Moreover, Shokeir et al.11 reported in their univariate analysis that, factors which significantly influenced the existence of operative problems were beneficiarie's age, lower urinary tract abnormalities, the type of primary urinary continuity, the time to diuresis, and height and weight of the client. On multivariate analysis, the type of primary urinary continuity was the only factor that assisted statistical significance.

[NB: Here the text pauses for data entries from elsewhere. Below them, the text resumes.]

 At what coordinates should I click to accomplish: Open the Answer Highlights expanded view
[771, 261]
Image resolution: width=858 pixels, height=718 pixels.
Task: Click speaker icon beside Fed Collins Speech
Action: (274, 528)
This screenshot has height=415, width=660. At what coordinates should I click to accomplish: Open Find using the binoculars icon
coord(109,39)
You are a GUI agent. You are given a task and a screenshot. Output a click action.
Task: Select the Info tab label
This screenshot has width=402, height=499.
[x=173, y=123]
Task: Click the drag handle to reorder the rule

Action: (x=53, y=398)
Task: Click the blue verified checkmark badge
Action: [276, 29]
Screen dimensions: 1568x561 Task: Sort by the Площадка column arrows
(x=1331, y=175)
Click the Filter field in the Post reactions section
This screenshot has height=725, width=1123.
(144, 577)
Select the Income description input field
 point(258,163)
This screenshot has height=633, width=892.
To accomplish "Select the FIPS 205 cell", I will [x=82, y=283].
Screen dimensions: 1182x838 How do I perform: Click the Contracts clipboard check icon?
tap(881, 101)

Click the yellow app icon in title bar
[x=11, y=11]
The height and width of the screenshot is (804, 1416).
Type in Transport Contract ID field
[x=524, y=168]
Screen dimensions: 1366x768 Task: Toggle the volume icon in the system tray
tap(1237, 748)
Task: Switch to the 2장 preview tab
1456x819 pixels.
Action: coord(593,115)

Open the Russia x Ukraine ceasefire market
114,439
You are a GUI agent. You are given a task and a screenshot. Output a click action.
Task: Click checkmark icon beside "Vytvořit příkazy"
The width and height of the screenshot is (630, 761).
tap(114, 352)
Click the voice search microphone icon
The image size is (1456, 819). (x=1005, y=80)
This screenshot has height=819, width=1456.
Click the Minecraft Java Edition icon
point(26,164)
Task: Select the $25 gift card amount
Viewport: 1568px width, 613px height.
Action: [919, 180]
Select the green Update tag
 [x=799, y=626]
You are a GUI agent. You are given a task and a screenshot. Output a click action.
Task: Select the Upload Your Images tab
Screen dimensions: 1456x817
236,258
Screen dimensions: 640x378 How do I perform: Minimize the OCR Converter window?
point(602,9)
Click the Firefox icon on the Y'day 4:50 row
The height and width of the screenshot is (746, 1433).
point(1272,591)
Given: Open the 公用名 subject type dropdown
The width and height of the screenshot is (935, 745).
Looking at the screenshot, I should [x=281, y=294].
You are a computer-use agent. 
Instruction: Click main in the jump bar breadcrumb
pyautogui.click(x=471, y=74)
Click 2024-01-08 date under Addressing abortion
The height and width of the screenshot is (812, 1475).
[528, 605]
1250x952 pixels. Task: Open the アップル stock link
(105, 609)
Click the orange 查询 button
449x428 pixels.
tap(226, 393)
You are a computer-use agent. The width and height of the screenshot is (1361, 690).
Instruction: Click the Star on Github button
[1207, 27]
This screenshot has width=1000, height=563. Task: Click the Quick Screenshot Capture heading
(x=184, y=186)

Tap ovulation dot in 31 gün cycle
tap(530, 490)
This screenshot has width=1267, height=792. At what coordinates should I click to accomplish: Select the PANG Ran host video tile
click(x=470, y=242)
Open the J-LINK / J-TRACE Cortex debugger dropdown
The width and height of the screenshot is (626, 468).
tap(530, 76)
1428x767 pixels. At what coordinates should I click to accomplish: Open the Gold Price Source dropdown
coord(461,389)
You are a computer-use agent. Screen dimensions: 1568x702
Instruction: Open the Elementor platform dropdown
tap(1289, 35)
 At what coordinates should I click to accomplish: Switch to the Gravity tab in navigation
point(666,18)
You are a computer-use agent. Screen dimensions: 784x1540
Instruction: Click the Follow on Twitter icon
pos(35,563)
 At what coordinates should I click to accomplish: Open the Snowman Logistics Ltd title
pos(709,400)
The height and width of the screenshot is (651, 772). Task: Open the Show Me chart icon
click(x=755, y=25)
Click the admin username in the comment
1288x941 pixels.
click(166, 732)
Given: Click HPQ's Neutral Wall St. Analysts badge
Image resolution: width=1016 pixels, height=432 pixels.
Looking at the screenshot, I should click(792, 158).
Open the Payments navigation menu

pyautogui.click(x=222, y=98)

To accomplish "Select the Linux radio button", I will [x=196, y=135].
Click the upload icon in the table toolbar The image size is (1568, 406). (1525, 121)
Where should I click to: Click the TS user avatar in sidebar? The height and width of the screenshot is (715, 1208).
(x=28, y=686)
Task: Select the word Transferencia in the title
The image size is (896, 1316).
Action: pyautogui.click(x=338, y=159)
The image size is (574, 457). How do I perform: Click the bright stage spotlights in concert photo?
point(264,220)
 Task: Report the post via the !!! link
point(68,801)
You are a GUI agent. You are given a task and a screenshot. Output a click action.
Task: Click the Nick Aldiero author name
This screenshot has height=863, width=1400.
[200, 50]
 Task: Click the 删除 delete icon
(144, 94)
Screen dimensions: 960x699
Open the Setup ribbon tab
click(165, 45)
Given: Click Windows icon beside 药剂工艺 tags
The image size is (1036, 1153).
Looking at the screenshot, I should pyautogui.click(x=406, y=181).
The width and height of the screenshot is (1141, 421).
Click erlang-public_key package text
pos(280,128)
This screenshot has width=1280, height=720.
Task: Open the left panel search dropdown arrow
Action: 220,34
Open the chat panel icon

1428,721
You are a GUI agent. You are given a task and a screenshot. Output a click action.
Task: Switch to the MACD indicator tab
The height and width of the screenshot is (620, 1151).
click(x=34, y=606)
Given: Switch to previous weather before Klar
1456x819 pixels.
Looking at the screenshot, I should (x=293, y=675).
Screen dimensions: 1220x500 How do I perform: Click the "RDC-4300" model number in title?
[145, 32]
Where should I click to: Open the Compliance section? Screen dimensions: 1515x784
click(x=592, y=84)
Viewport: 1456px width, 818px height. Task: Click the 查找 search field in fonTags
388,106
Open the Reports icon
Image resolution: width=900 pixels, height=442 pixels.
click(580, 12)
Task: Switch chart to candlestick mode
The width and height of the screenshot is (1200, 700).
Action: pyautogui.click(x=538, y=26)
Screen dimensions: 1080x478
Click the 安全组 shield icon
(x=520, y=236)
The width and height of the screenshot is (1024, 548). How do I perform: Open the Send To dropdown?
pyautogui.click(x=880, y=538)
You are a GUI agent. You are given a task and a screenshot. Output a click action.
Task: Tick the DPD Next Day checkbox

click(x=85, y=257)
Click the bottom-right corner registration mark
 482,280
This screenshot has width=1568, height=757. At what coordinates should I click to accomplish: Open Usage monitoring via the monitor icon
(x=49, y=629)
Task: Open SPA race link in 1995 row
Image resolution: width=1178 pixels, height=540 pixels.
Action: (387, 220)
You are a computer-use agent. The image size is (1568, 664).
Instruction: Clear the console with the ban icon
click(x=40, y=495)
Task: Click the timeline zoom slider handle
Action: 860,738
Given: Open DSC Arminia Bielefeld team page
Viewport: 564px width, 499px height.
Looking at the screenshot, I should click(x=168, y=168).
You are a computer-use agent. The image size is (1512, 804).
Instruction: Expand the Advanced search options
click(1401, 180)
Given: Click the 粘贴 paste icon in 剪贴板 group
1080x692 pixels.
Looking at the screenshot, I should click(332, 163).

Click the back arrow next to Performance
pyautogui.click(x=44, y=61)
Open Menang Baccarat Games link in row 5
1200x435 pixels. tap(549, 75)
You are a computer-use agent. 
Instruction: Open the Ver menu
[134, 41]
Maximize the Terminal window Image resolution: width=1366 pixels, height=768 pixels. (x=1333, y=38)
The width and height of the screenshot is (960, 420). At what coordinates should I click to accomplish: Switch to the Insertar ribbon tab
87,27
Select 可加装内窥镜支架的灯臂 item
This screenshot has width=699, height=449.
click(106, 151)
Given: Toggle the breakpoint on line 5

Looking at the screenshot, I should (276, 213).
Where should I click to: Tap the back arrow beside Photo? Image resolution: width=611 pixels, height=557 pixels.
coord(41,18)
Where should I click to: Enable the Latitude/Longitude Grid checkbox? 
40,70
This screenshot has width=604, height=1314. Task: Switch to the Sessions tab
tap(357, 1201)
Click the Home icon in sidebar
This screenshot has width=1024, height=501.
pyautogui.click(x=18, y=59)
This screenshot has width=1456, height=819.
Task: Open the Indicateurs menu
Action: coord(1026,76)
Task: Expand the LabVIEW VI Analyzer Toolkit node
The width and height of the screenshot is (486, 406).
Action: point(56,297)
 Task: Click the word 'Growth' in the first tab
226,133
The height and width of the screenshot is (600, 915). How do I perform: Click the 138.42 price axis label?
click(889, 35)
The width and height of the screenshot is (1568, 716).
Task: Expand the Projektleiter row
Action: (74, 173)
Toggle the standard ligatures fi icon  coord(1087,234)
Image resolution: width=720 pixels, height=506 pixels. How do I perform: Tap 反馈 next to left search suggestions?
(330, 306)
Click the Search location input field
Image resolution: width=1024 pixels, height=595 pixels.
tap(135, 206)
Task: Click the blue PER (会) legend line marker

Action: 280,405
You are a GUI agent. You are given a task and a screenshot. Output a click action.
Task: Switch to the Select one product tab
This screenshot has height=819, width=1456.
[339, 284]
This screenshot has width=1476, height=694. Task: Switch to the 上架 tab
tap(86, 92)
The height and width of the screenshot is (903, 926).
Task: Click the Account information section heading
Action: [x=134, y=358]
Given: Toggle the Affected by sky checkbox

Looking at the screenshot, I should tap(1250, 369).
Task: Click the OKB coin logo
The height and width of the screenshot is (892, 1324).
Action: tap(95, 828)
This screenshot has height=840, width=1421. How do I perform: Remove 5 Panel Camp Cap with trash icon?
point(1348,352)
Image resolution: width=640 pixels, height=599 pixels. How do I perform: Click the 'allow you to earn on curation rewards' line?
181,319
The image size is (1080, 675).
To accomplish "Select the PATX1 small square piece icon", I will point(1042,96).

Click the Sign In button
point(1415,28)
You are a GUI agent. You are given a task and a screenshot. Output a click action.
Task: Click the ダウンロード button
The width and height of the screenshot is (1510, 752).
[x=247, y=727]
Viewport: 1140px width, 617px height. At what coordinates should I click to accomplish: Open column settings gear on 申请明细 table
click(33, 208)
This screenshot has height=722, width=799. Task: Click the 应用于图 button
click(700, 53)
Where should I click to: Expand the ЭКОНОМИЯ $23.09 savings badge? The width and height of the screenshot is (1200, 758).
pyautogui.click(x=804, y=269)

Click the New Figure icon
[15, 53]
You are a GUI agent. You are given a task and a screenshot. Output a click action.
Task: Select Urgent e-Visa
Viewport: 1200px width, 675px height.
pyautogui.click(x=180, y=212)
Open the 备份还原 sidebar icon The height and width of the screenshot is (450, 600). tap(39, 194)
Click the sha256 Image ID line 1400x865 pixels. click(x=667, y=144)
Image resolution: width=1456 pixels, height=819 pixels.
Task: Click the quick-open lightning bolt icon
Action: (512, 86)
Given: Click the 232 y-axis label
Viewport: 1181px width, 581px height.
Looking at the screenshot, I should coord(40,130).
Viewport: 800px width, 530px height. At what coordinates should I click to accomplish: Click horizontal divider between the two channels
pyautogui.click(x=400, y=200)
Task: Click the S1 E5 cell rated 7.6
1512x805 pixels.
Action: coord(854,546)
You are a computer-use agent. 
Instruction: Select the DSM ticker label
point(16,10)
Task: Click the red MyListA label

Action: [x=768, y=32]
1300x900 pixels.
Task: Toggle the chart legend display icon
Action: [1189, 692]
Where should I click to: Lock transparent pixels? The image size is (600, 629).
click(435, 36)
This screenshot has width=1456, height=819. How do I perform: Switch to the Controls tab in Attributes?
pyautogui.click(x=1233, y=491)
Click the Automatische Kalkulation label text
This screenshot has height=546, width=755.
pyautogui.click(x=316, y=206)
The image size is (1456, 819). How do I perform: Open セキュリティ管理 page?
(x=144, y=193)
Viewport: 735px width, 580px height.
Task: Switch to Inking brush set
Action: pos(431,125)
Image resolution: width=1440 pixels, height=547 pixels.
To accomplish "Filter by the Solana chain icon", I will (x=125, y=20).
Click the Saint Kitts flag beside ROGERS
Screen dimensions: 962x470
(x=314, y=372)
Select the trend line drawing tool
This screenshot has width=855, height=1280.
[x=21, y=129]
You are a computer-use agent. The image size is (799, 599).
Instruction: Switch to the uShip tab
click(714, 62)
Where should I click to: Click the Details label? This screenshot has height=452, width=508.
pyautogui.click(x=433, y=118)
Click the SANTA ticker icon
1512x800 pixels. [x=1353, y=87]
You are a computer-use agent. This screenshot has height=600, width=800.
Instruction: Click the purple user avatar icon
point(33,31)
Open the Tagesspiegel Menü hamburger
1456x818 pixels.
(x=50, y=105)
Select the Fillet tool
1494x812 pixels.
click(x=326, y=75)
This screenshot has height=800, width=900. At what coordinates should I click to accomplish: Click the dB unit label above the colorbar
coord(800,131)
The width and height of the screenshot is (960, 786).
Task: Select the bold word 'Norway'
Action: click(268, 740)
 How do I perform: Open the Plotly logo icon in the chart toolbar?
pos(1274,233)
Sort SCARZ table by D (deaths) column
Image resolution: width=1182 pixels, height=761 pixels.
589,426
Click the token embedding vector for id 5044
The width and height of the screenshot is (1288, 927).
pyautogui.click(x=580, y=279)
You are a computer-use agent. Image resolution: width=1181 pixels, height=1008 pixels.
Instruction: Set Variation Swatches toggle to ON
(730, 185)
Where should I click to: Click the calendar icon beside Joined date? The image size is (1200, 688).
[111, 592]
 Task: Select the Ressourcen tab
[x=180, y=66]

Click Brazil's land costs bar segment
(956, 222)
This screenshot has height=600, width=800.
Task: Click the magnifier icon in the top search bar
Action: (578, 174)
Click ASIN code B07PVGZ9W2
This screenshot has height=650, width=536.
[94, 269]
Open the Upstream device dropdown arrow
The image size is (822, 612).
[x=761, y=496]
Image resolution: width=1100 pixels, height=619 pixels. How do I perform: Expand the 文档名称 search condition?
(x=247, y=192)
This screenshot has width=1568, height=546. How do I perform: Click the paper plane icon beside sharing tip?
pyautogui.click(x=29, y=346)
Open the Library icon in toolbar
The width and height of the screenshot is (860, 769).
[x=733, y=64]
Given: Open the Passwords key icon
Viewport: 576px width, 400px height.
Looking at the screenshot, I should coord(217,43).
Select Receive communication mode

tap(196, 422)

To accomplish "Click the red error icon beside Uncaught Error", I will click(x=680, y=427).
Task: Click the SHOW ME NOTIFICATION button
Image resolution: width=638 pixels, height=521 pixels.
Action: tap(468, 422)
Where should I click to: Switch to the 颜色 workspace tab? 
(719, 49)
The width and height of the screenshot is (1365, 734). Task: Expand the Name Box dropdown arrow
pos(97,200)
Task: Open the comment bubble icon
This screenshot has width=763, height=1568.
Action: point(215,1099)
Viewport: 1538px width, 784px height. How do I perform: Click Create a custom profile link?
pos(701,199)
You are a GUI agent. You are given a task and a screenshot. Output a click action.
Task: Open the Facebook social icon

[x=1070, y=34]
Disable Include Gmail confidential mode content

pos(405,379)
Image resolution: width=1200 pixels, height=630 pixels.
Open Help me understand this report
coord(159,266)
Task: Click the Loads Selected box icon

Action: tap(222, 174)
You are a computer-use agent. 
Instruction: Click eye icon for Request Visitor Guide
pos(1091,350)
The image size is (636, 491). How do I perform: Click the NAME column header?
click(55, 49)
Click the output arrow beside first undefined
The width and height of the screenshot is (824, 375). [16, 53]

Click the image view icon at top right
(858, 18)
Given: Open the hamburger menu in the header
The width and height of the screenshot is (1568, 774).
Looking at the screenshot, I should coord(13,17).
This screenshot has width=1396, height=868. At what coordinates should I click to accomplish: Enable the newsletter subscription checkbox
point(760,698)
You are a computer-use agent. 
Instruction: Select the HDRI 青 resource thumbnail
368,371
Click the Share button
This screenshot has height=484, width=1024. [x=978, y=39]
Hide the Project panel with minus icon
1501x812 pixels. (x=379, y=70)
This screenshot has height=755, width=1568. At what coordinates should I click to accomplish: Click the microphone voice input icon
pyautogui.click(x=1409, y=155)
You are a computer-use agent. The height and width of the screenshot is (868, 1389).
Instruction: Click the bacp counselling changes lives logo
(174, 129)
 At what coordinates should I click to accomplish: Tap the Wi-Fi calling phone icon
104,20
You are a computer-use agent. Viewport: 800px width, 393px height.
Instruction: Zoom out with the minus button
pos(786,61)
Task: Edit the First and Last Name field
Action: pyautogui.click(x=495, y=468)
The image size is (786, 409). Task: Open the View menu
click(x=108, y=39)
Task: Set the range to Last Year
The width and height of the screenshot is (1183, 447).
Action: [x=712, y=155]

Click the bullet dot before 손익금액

Limitations of the current study included retrospective analysis of data and constant technique of ureteroneocystostomy (extravesical lich gregoire technique with placement of ureteric stents)

CONCLUSION

STAG technique seems to be a one of pereferable option for primary proximal hypospadias repair and it is reliable, effective, low complication rate, better urinary function and good cosmetic results.